I indulged in some light shaming last week. Not of anyone I knew. Just the head of a giant corporation who earns a lot and whose company makes billions but avoids paying much tax in this country, where it makes its profits in reality. Standard lefty stuff, like telling your Starbucks barista that your name is UK Taxpayer and making them shout it out when your order is ready. It’s making more of a point than a difference.
A friend commented that I was wrong to do so because the Exec in question was merely doing what is legal and responsible for people in his position to do: to reduce costs for the corporation, and ultimately the shareholders, without breaking the law.
My friend is smart and wise and talking tosh.
Adultery is legal, but I’m assuming he and those who think there is nothing wrong with legal tax avoidance would see at least some moral problems with cheating on your spouse? Equally, I suspect that defenders of corporate rights on that basis within our churches would be slower to commend thrifty pornographers in this country or those helping prostitutes do more and better business in locations where that is legal.
The question is whether it is moral. Once we’ve had that argument, then we can campaign for the law to change. Paying tax is the right thing to do. It funds our health service, our policing, military and fire services. It pays for infrastructure like roads and electricity and precious wifi and it funds a legal system that, along with all the rest of those good things, prevents Oxford (or Nottingham, or London or Glasgow) from becoming Mogadishu. Paying tax is the way citizens in a democracy make sure that the people Jesus called ‘the least of these’ are taken care of, and it’s how we can go about day to day not worried that losing our jobs might result in dying of flu or starvation.
So, if it’s so good, why don’t churches pay it?
Pope Francis said last week that churches that are not serving the poor should indeed pay taxes. The Pope’s nuanced meaning was, as ever, lost by the media (he was mostly talking about churches and monasteries that were actually running as for-profit businesses), but the general sentiment has been expressed by countless secularists in harsher form. 'Why should your little business employing a few people and doing a decent turnover not pay taxes like mine?' some ask.
The reason is simply that churches are not businesses. They are charities. (I know the law is more complicated than that, but I did tell you that we’re talking morality here, not law.)
Charities, like (in theory) government, exist as a balance to corporations, businesses and the world that operates to make a private profit – a profit that belongs to just a handful of people and that, generally, only money gives you access to. The not-for-profit sector exists to make the world better. We don’t tax it, because we want to encourage that sort of thing, because it is smaller than the for-profit sector and because we hope it will bless our world. It’s the same reason we don’t charge our children rent and sometimes let them win at Monopoly.
'Woah, whoah, WOAH,' I hear the secularist cry. 'How is your little club that believes in an invisible tooth-fairy creator spreading its ridiculous beliefs making the world a better place? How does that count as charity?'
Easy there, Dawkins. You don’t get to decide what counts as charity based on whether you like what it does any more than you get to decide whether or not to pay taxes based on whether you approve of where they are spent.

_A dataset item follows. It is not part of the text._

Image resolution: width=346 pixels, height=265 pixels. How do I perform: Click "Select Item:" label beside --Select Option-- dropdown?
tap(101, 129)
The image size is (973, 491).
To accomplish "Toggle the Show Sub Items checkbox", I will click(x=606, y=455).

Churches do, generally speaking and at their best, a ridiculous amount of good, in the sense that charities do, in making the world better. Food banks, mother and toddler groups, addiction counselling, debt advice, care, social mobilisation for the suffering and the needy. And if they don’t, that is also none of your business.
If my charity/church believes that putting people in touch with their creator is making the world a better place, it really isn’t up to you to point out that since there is no Heaven or God it’s all pointless and charitable status should be revoked. I personally don’t give a hoot about Barn Owls (you’re welcome). That doesn’t mean that the Barn Owl Charitable Trust (or whatever) is not a charity any more than the taxes I pay that fund drone operators aren’t real taxes so I don’t need to pay them. When we organise as groups, we lose a little personal control, but the benefits are wonderful. That, along with the distinction between those making profits for private individuals or groups and those who are trying to do good without profit, is the point.

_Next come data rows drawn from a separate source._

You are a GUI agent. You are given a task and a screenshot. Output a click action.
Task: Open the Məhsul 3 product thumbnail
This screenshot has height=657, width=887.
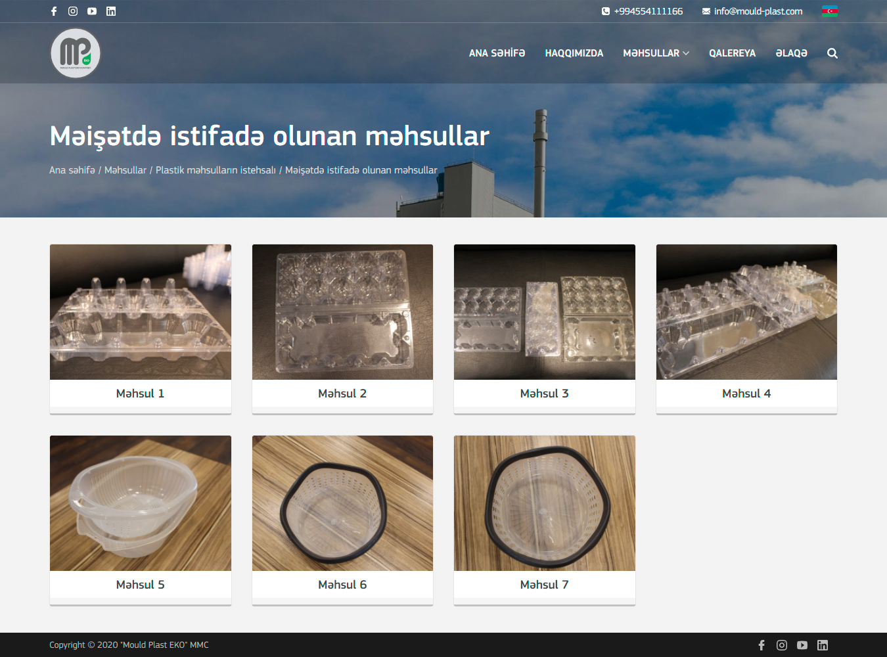click(544, 312)
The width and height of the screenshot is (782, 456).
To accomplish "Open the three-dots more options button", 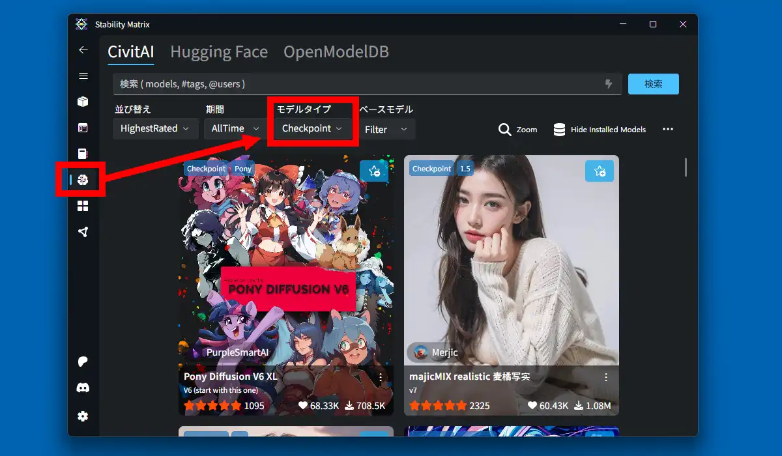I will (668, 129).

Churches and real charities are not the reason why public services are being starved of funding. Inadequate laws governing taxing corporations (and the breaks successive governments have given them to make money for their shareholders, often at our expense), as well as corporate law that forces executives to choose profits over the common good are.
But we in the Church would be very foolish indeed to ignore the fact that society’s attitude to our charitable status is going to change one day. When that day comes, we’d do well to be able to demonstrate that we were doing more than just make converts, but were helping people practically as well. If not for that charitable status safety net, then maybe because it’s clearly the right thing to do.
And it wouldn’t be the worst thing in the world to have a discussion about whether we should contribute more by choice to the government coffers that keep us all safe.